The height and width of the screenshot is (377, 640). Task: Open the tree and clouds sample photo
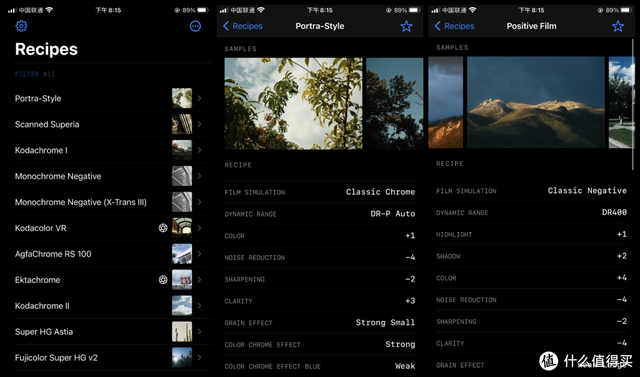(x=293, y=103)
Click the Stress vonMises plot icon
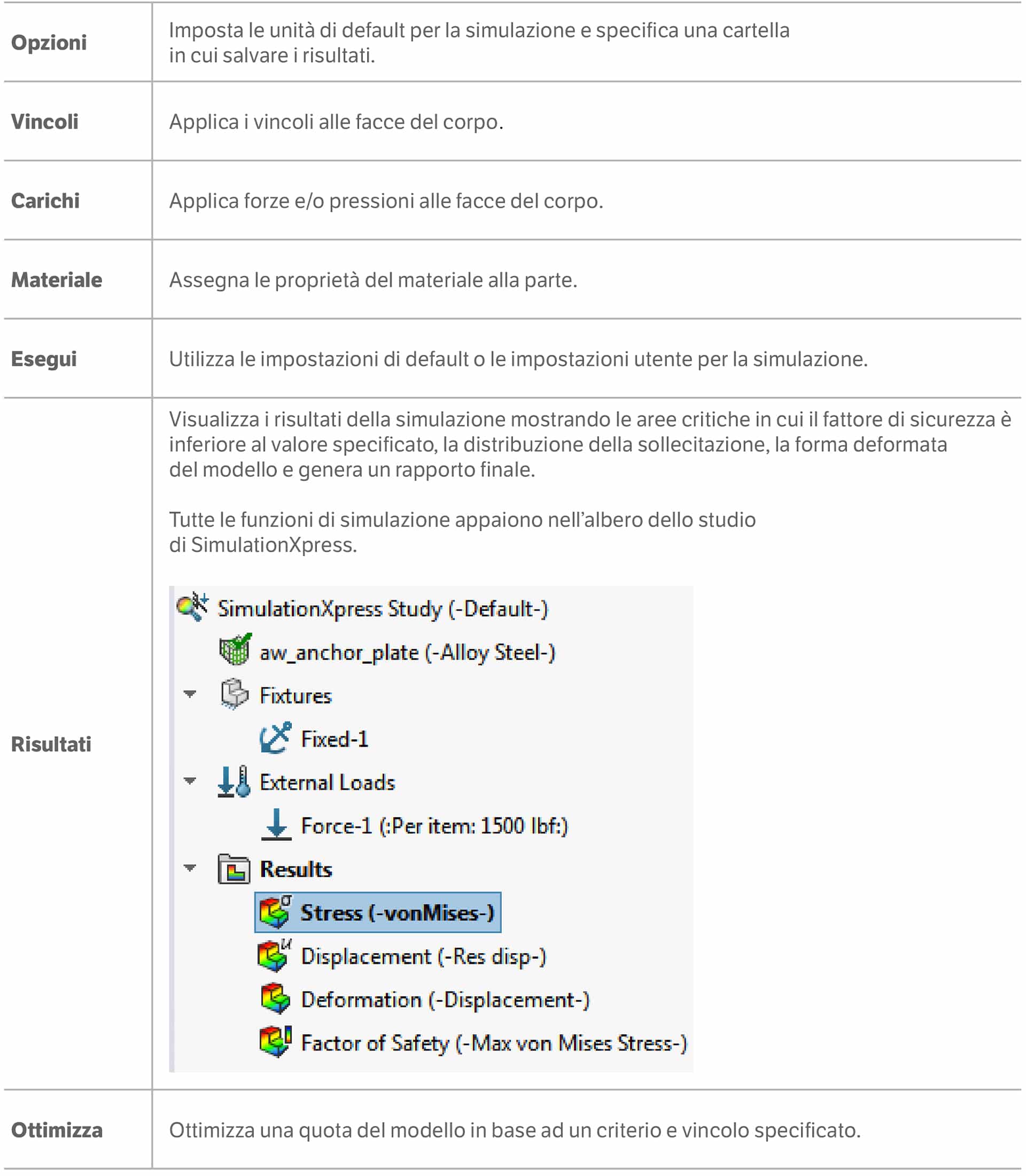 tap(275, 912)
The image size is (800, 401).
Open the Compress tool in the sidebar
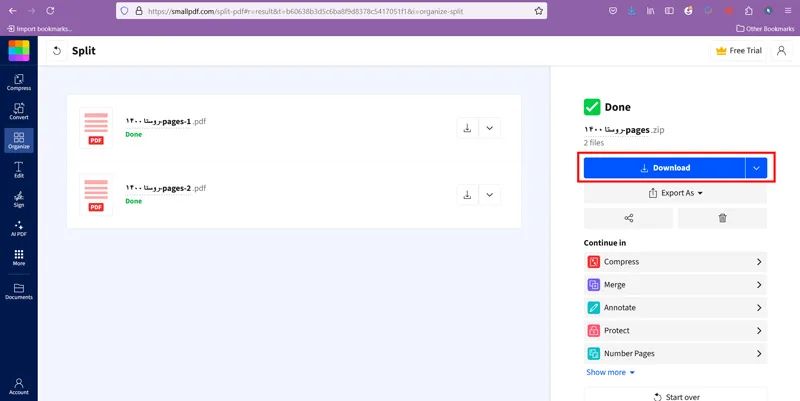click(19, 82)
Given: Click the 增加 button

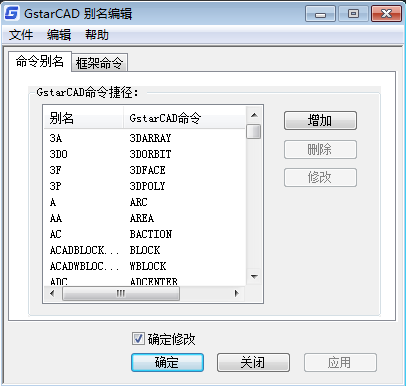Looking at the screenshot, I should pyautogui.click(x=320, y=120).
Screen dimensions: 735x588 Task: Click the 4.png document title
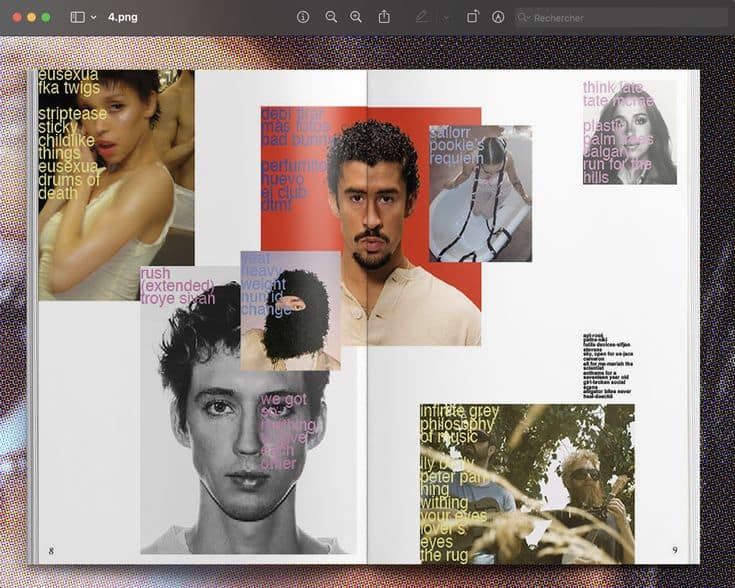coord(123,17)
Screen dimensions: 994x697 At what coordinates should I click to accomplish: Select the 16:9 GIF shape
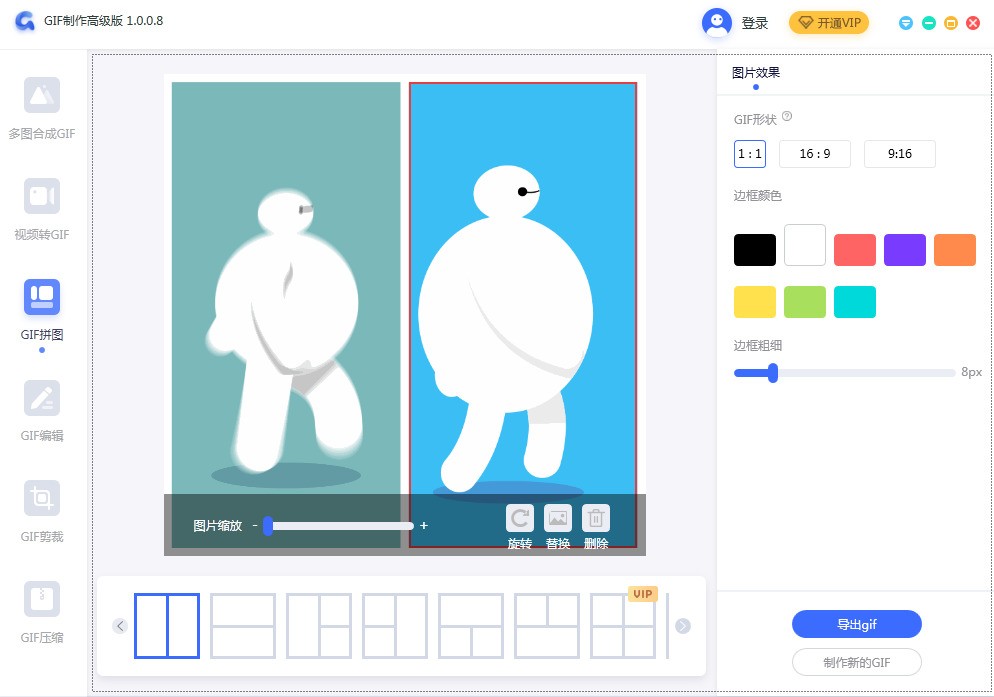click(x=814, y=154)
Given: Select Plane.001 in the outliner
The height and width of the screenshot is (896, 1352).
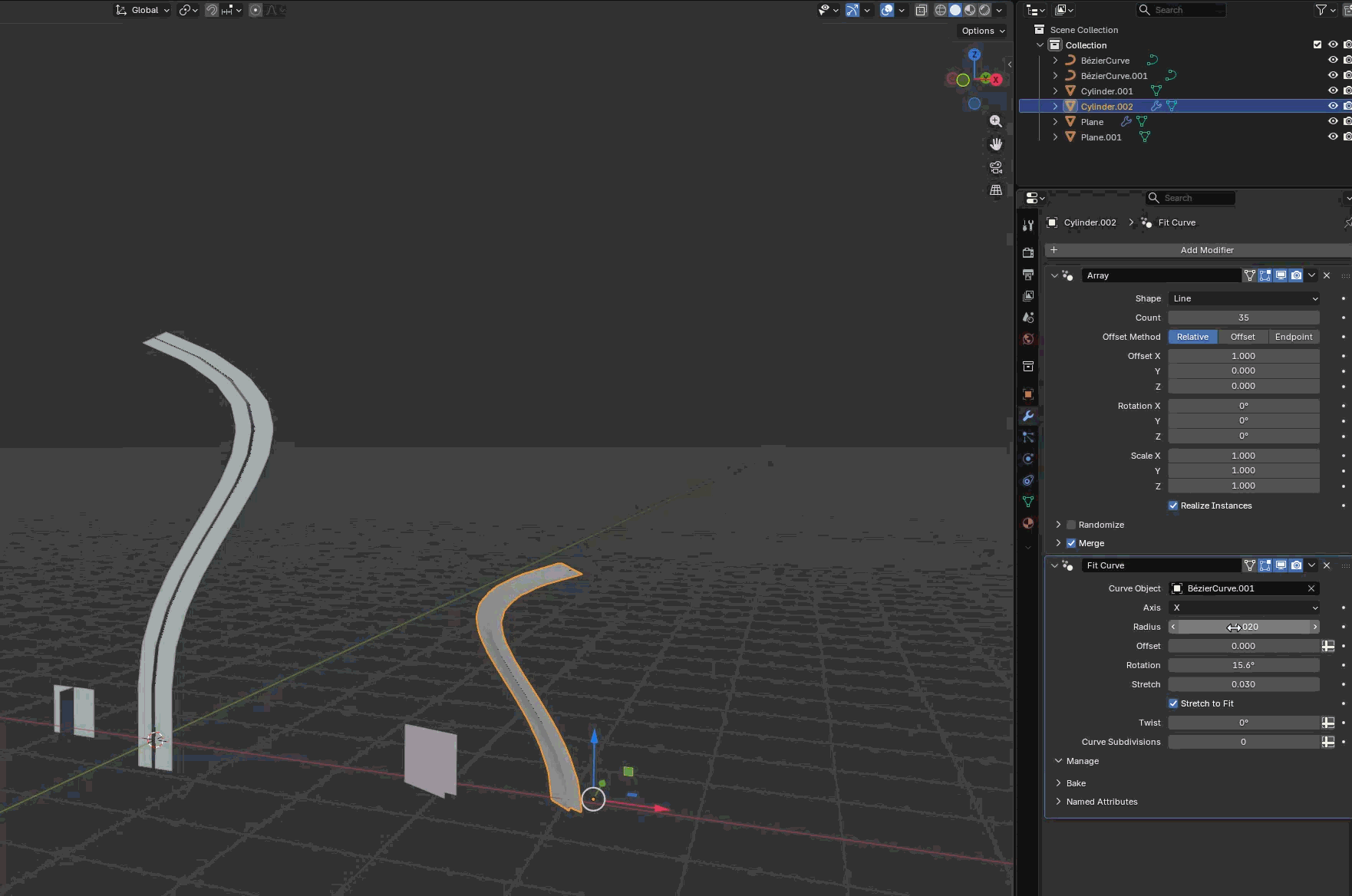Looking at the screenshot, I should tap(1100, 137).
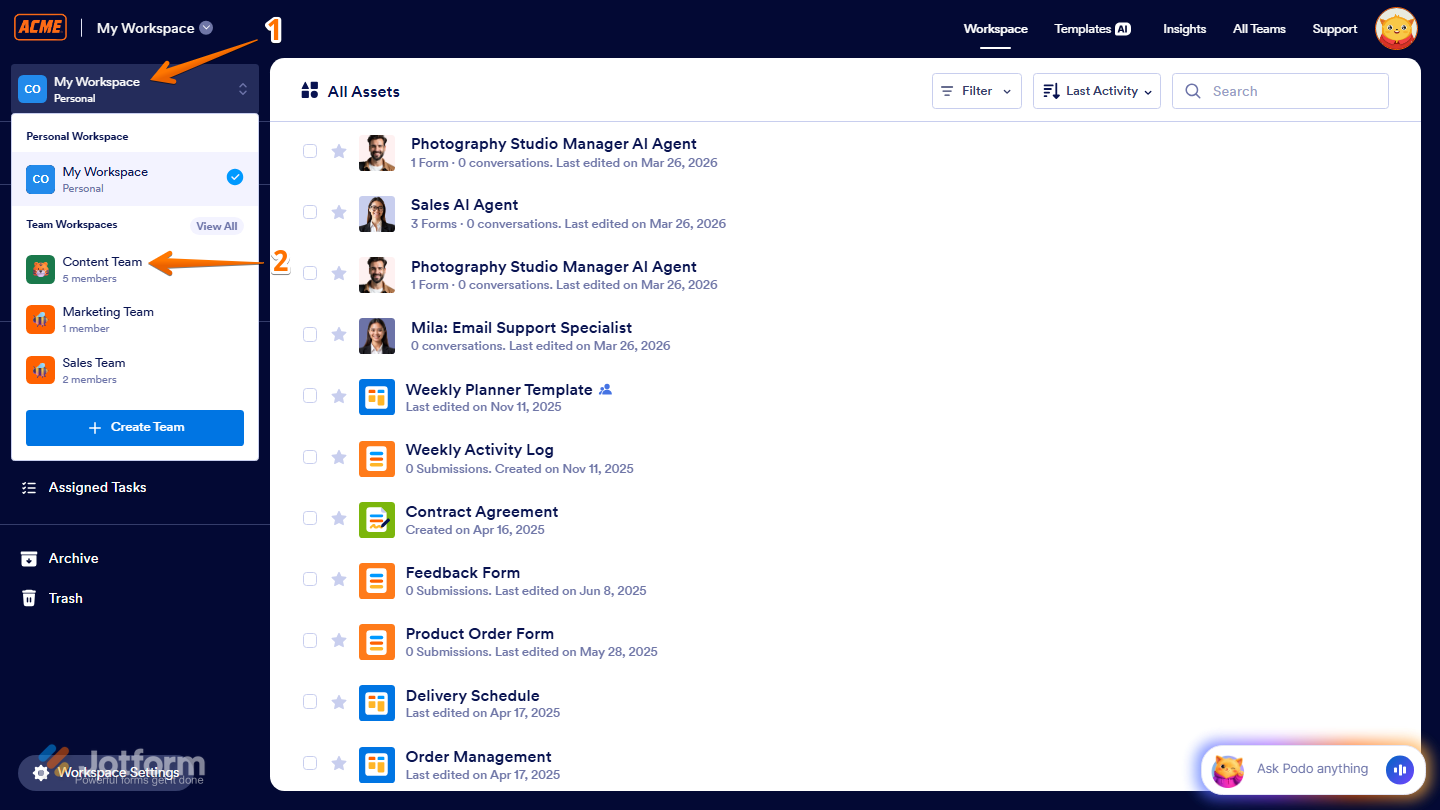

## Problem to solve
Restate every record exactly, please; do not copy the pictures.

## Result for this task
The height and width of the screenshot is (377, 640). Task: Open the tree and clouds sample photo
(x=293, y=103)
Click the Stress vonMises plot icon
 tap(275, 912)
The image size is (800, 401).
Open the Compress tool in the sidebar
click(19, 82)
Given: Click the 增加 button

Looking at the screenshot, I should pyautogui.click(x=320, y=120).
Screen dimensions: 735x588 Task: Click the 4.png document title
coord(123,17)
Screen dimensions: 994x697 At what coordinates should I click to accomplish: Select the 16:9 GIF shape
click(x=814, y=154)
Given: Select Plane.001 in the outliner
The height and width of the screenshot is (896, 1352).
Looking at the screenshot, I should tap(1100, 137).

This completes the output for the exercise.